The most recent homeless census, conducted in January 2015, identified 498 people experiencing homelessness in Yolo on a single night.
The next census, scheduled for January 2017, will help the county’s Homeless Program to adjust and evaluate its plan in light of a change in population size of homeless individuals in Yolo County.
Tracey Dickinson, the Homeless Program Coordinator with Yolo County Health and Human Services, uses data from the homeless census as well as the newly developed Homeless Management Information System (HMIS), to help Yolo County respond to the changing needs of our homeless population.
Yolo County operates under a Housing First model, meaning that programs intend to minimize barriers preventing homeless individuals from gaining housing. Then, services are provided to individuals once they have somewhere to live. This model is currently considered to be the best practice in solving the issue of homelessness, and projects that adhere to this model are prioritized in receiving funding from the US Department of Housing and Urban Development, or HUD.
The county is addressing homelessness through a number of projects. One of these is New Pathways, a short-term supported housing project in Davis which follows the Housing First philosophy. In partnership with the City of Davis and Yolo County Housing, New Pathways provides beds for 4 chronically homeless adults and connects them to services including case management and behavioral support. This project operates in conjunction with Davis Community Meals to provide one free meal daily to adults living at New Pathways.

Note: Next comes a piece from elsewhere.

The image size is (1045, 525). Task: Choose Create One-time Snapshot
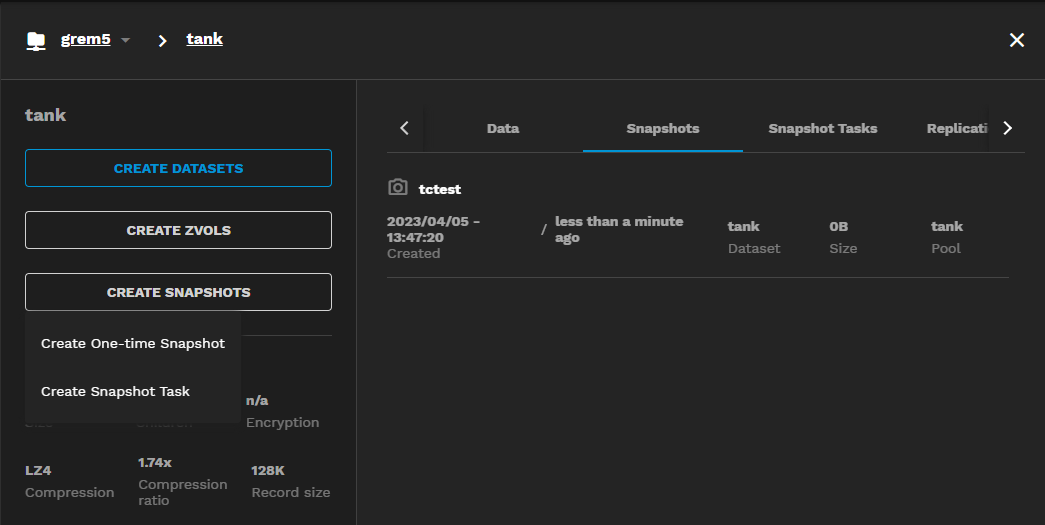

Our office has been engaged with a group of Davis residents called Davis Opportunity Village (DOVe) - it takes a village. They are spearheading a proposal to create self-governing, stabilizing micro-housing as a covenanted village. This village, composed of 15-20 sleeping cabins with shared bathroom, kitchen, and meeting facilities, would provide individuals living homeless with safety and community where they could learn life skills for sustainable living.

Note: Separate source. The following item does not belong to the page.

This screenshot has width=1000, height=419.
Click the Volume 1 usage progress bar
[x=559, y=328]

A recent opportunity for funding to address homelessness has arisen in the form of Sutter Health’s Getting to Zero initiative. This program intends to eliminate homelessness in Yolo, Sacramento, and Placer counties within three years by providing grants for projects that enact creative solutions.

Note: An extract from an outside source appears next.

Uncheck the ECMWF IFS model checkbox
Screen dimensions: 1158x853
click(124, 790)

This month, the City of Davis received a $233,000 grant from Sutter Health to fund Davis Pathways in collaboration with Yolo County and with Yolo County Housing. The Davis Pathways program is intended to serve 45 individuals over three years, providing job training, bridge rental assistance, and supportive services.
In the summer of 2016, the Substance Abuse and Mental Health Services Administration (SAMHSA) awarded Yolo County with a grant that provides over $2 million to support homeless people who struggle with substance abuse. Yolo County will use this funding in collaboration with Fourth & Hope, a local organization that provides food, clothing, and rehabilitation to homeless individuals. The SAMHSA grant will be used to secure permanent housing as well as wraparound care, including medical and legal services.
For projects that seek to address homelessness in our region, a common challenge is the lack of sufficient affordable housing in Yolo County, and particularly in Davis. As Yolo County moves forward towards finding solutions, we know it will be crucial to provide services that help individuals transition from homelessness, and identify permanent affordable housing for those individuals.